Amanda Drew, planning and community development manager at Region 4 Area Agency on Aging, presented the agency’s fiscal year 2026 annual implementation plan to the Cass County Board of Commissioners, saying the plan takes effect Oct. 1, 2025.
Drew told commissioners that Region 4 — which serves Berrien, Cass and Van Buren counties — is preparing to expand services to meet a growing older‑adult population and to implement recently awarded grants and programs. “Currently, 28.6 percent of the Tri County population, more than 80,000 individuals, are over the age of 60. Thirty‑one percent of those are here in Cass County,” Drew said, citing the agency’s regional demographic figures.
Region 4 highlighted several recent accomplishments and program launches that the presentation said will shape FY26. The agency said it secured multiple grants, won a national Aging Innovations Award for an Arts and Aging partnership, and that CEO Christine VanLandingham received a national leadership award. The presentation also noted CMS approval to deliver a specialized dementia care model described in the meeting as a “guiding and improved dementia experience or guide,” intended to coordinate dementia assessment, care planning and supports across home‑ and community‑based providers.
Drew described the agency’s service mix as information and access (including care management and transportation), in‑home services (personal care, chore services and assisted devices), community programs (disease prevention, elder abuse prevention and ombudsman services), nutrition services and caregiver supports (case management, respite and support groups). “We will be implementing a new service line called caregiver case management, which will provide in‑home services directly to caregivers,” she said.
During questions, commissioners and staff asked how Region 4’s veteran connector status operates. Drew said the agency’s information and access team screens callers and asks whether a caller has served. Teresa Urich, the agency’s chief operating officer, added that asking “have you served?” instead of “are you a veteran?” increases response rates and that Region 4 provides warm handoffs to veteran service officers for benefits and clinical needs. “Anyone who contacts our information and access team gets that assistance and warm handoffs to the veteran service officers,” Urich said.
The presentation also covered equity and accessibility goals the agency is pursuing, citing a state mandate to target services to people with the greatest social and economic need. Drew described trainings, expanded online resources (Relias and the caregiver education platform Tualta), bimonthly partner meetings and partnerships with local organizations — including Cass County Council on Aging, Cass County Transportation Authority, Cass County DHHS, Pokagon Health Center and local adult foster care and nursing homes — to reach underserved populations.

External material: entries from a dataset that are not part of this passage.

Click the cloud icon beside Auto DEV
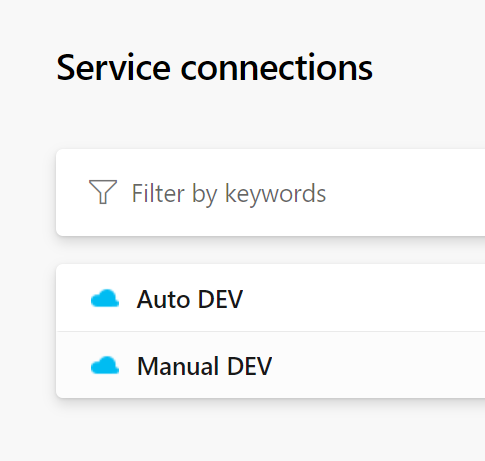 pyautogui.click(x=105, y=298)
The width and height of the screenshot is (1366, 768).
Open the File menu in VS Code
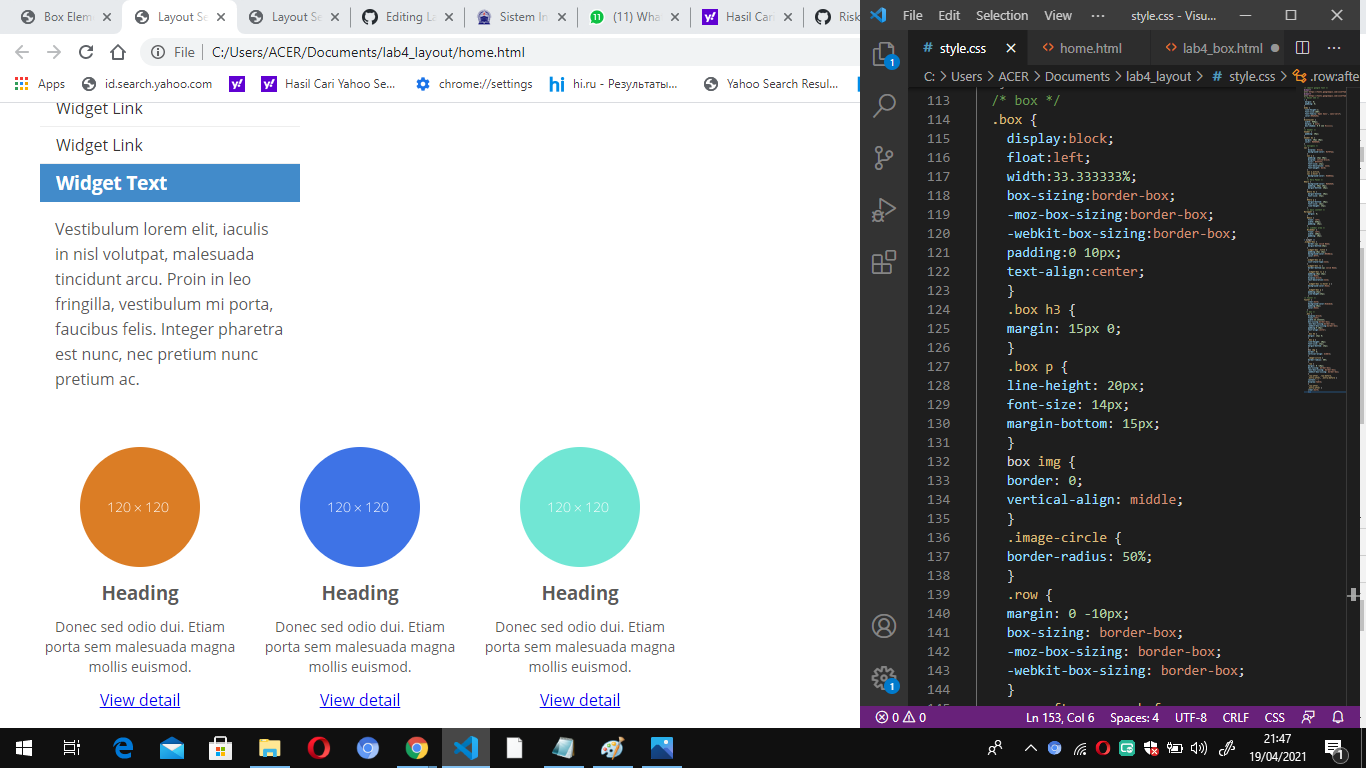[911, 15]
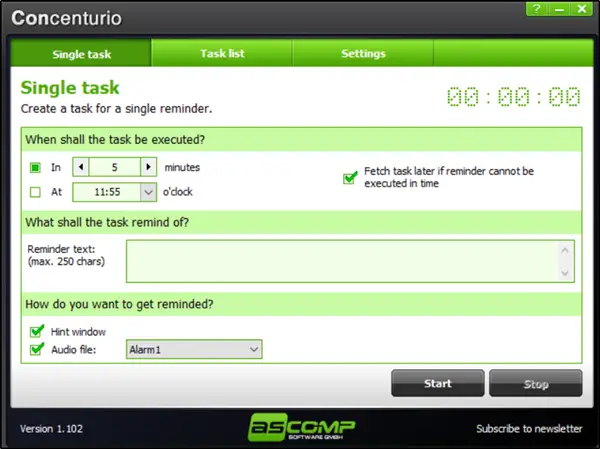Disable the Audio file checkbox
This screenshot has width=600, height=449.
[37, 349]

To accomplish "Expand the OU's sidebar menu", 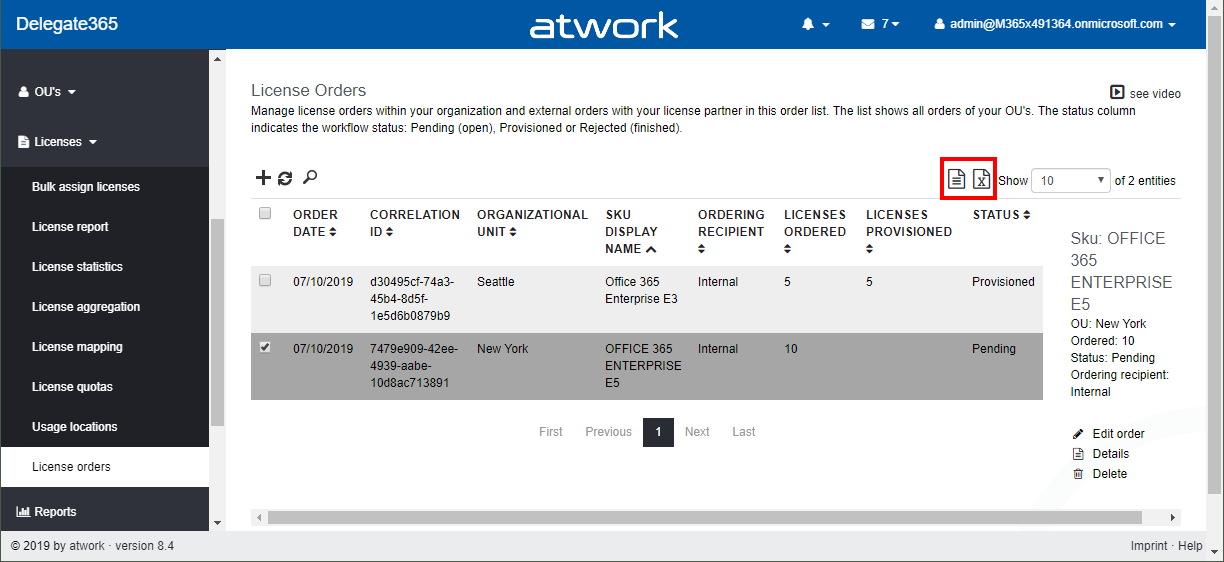I will click(48, 92).
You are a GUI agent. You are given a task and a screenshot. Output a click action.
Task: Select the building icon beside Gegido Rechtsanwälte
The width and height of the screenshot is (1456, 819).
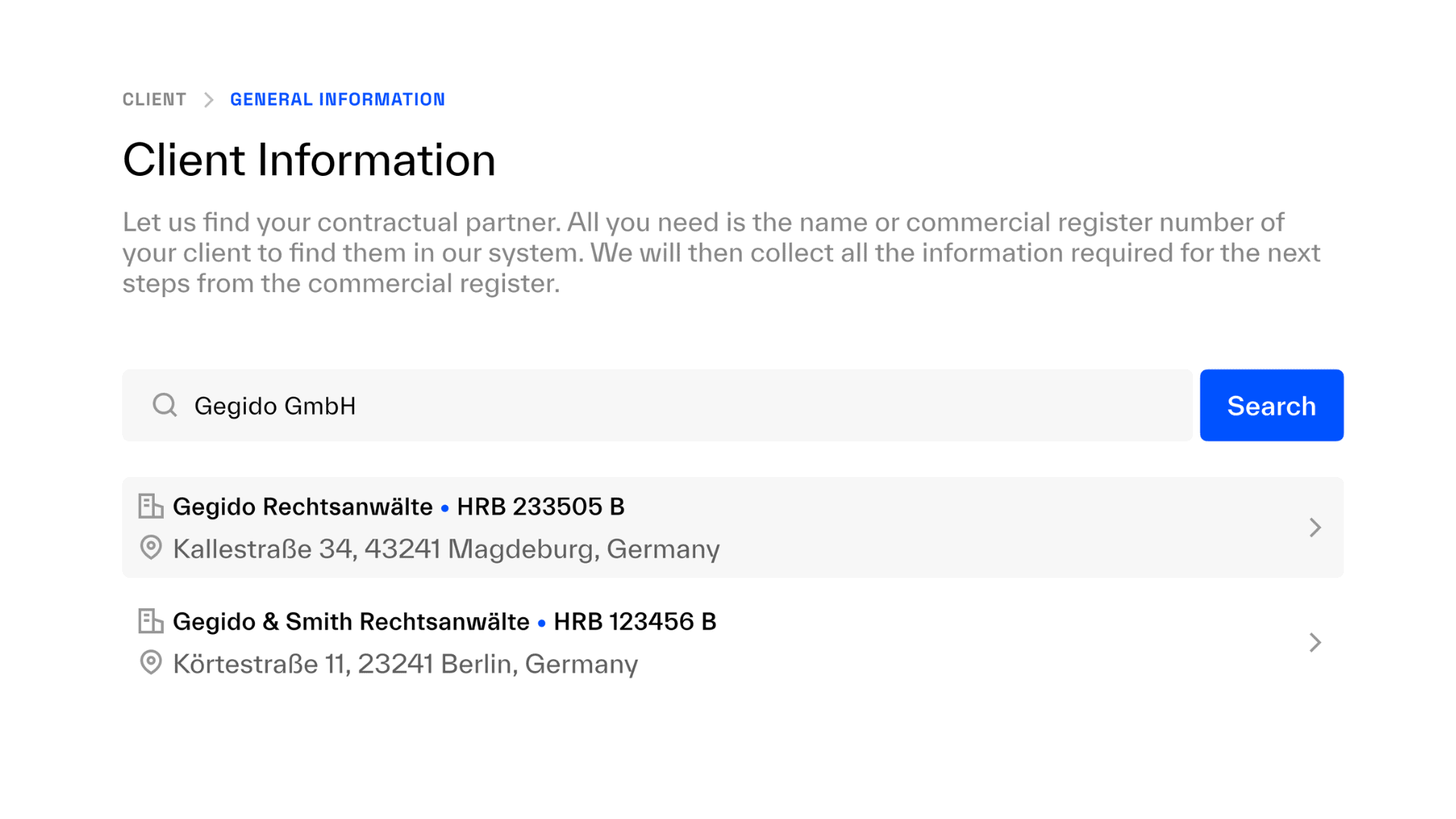point(150,506)
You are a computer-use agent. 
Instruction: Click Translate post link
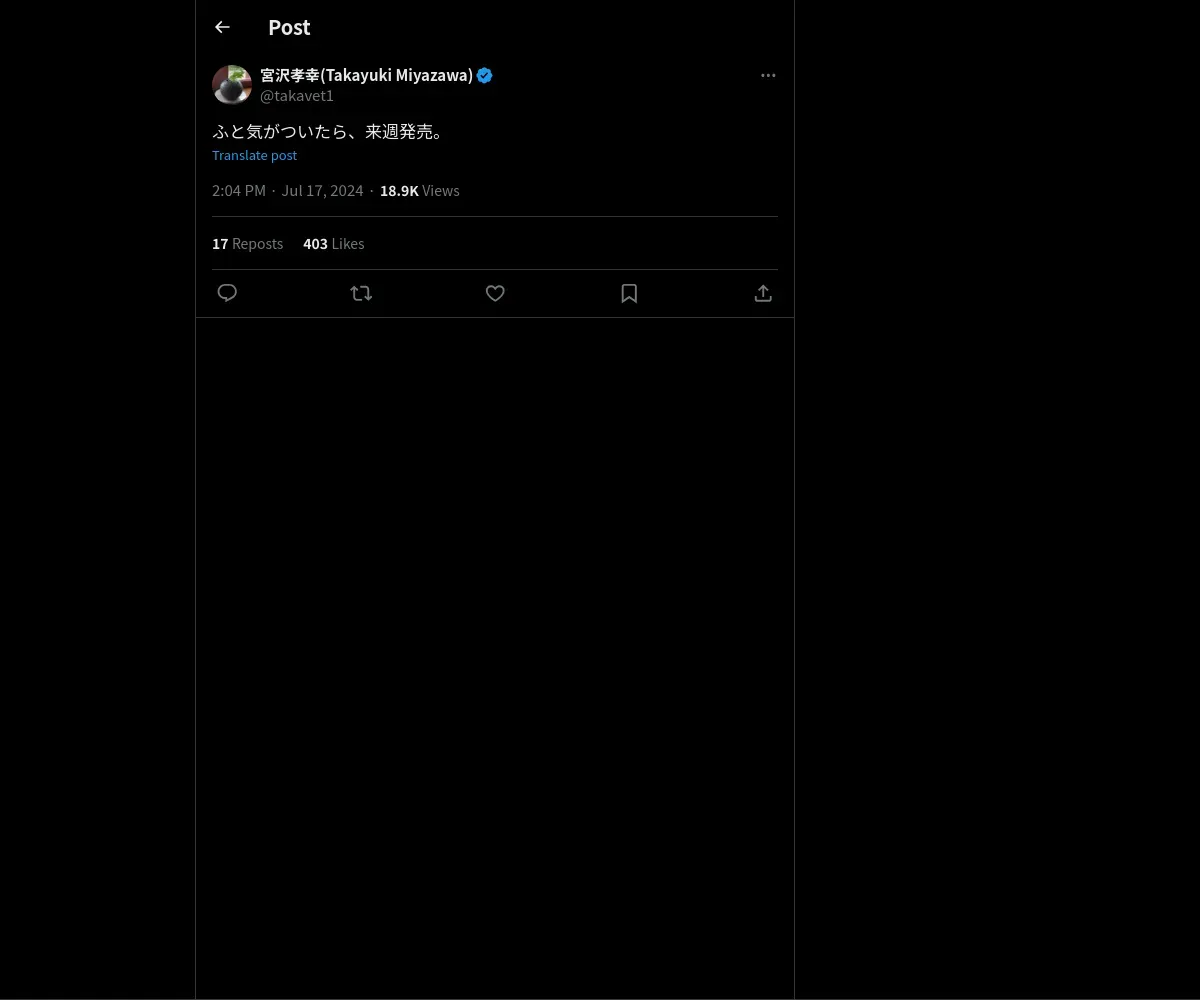[x=254, y=155]
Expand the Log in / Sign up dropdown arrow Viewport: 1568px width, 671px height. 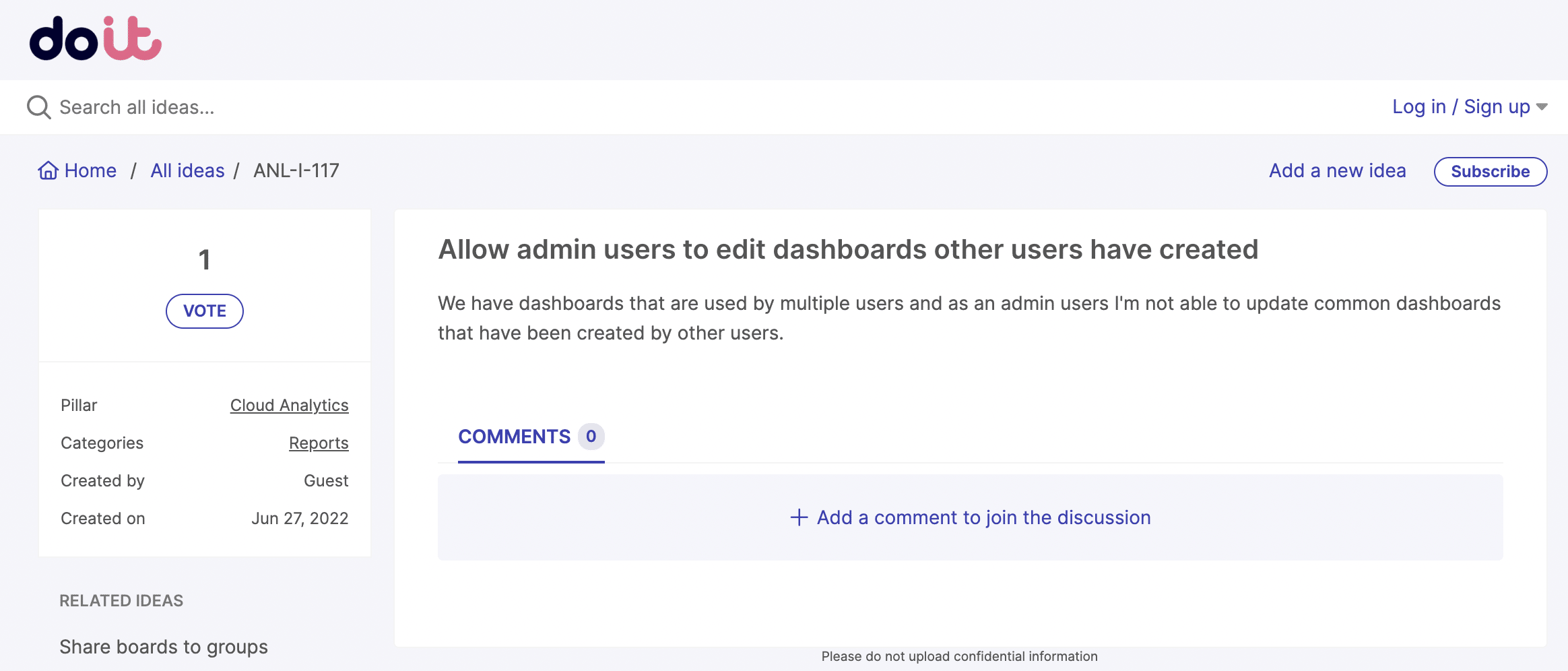pyautogui.click(x=1542, y=107)
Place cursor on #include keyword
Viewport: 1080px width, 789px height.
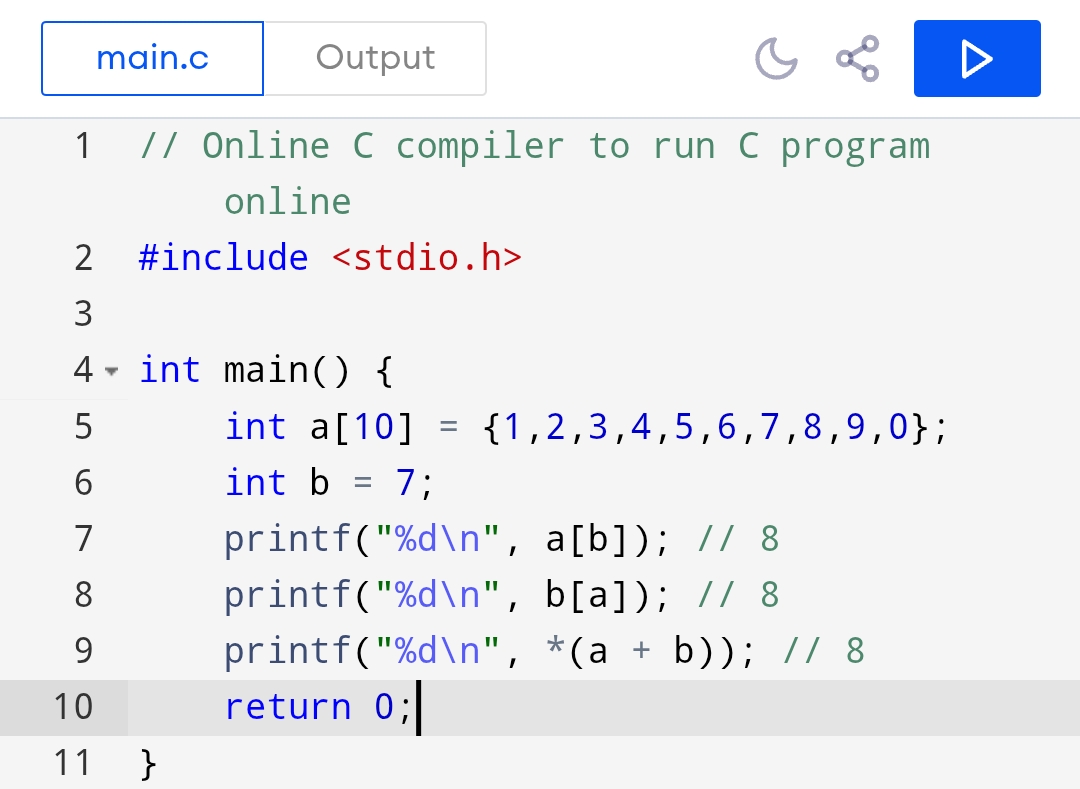[x=223, y=258]
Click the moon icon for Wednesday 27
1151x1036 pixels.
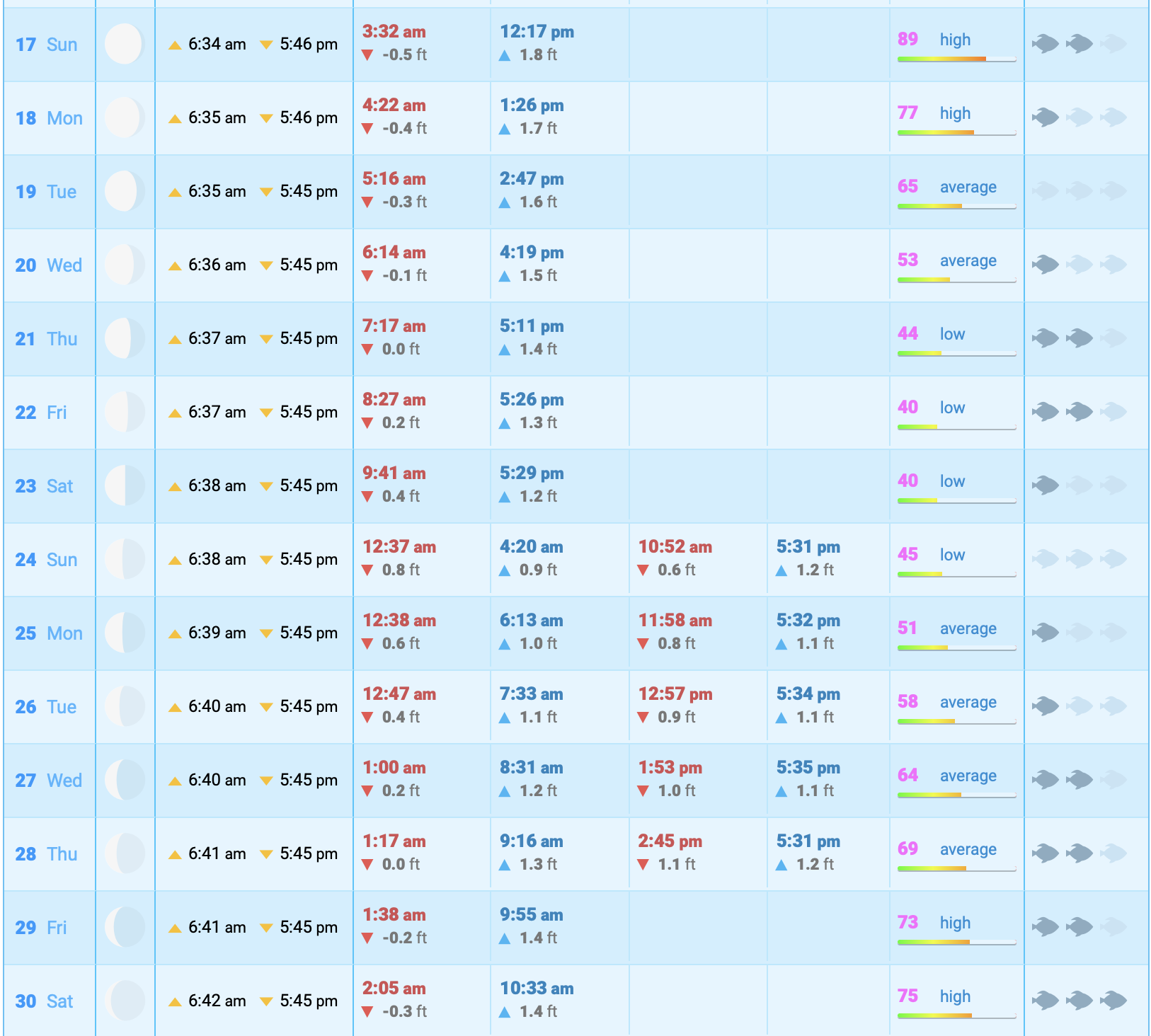tap(125, 780)
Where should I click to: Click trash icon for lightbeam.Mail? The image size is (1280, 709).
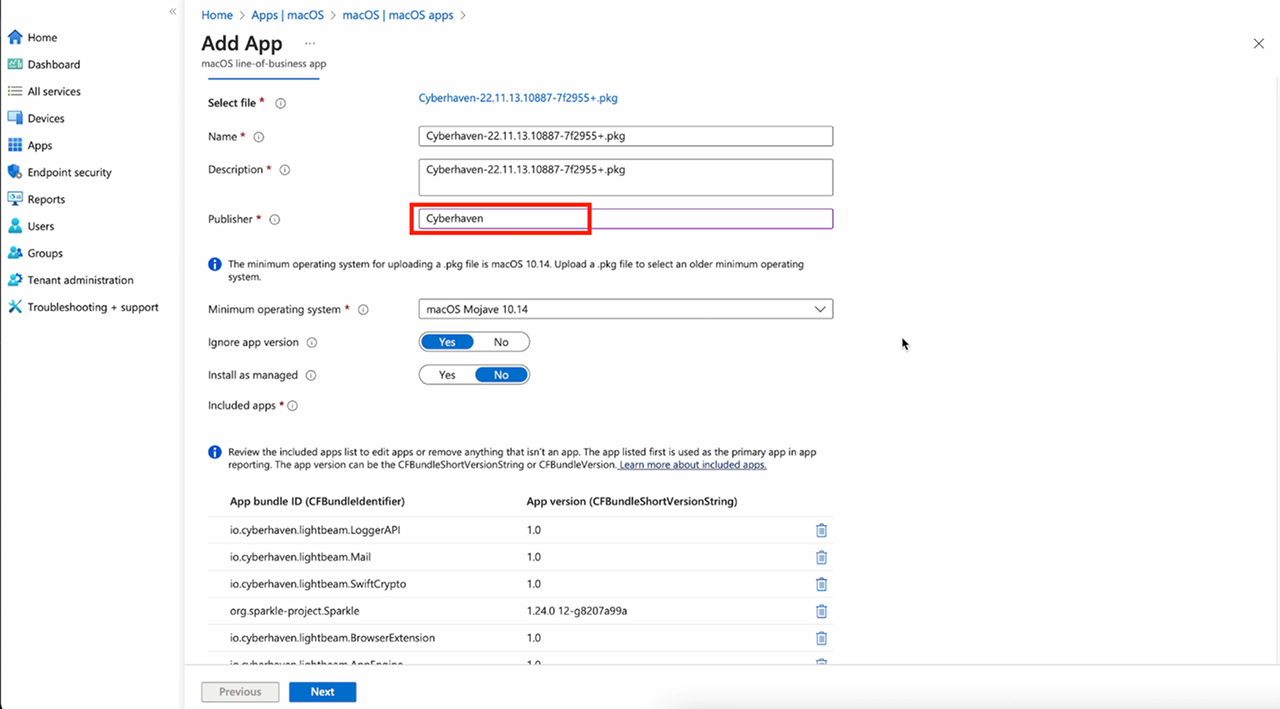[821, 557]
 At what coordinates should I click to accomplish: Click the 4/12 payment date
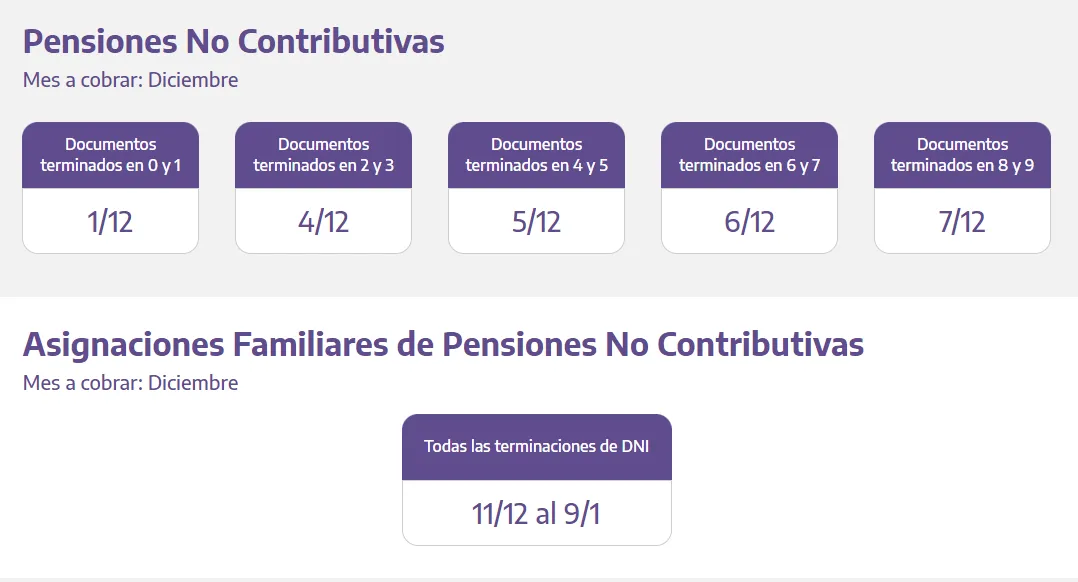(x=323, y=222)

On grants, Drew confirmed Region 4 received a $1 million award from HUD’s Older Adult Home Modification Program and said the funding will be used for accessibility modifications such as grab bars and other accessibility devices — not for major home repairs like roof replacement. “That will be for home modifications, not home repairs,” she said, adding staff training and program rollout are expected in the coming months.
Drew and Urich outlined workforce challenges and risks to service capacity, noting Medicaid waiver and other payment rates have not kept pace with rising costs and that shortages in direct care, social work and nursing staff create recruitment and retention pressures for providers. They said the agency will continue to seek grants, expand caregiver supports and develop a multi‑year plan this fall, asking for Cass County resident participation in community surveys and conversations.
The presentation concluded with a request for questions and praise from the board. Commissioners thanked the agency for the HUD award and the dementia focus.
Looking ahead, Region 4 said its FY26 priorities include implementing awarded grants, launching caregiver case management, expanding dementia‑friendly sector training and continuing outreach to veterans and underserved communities.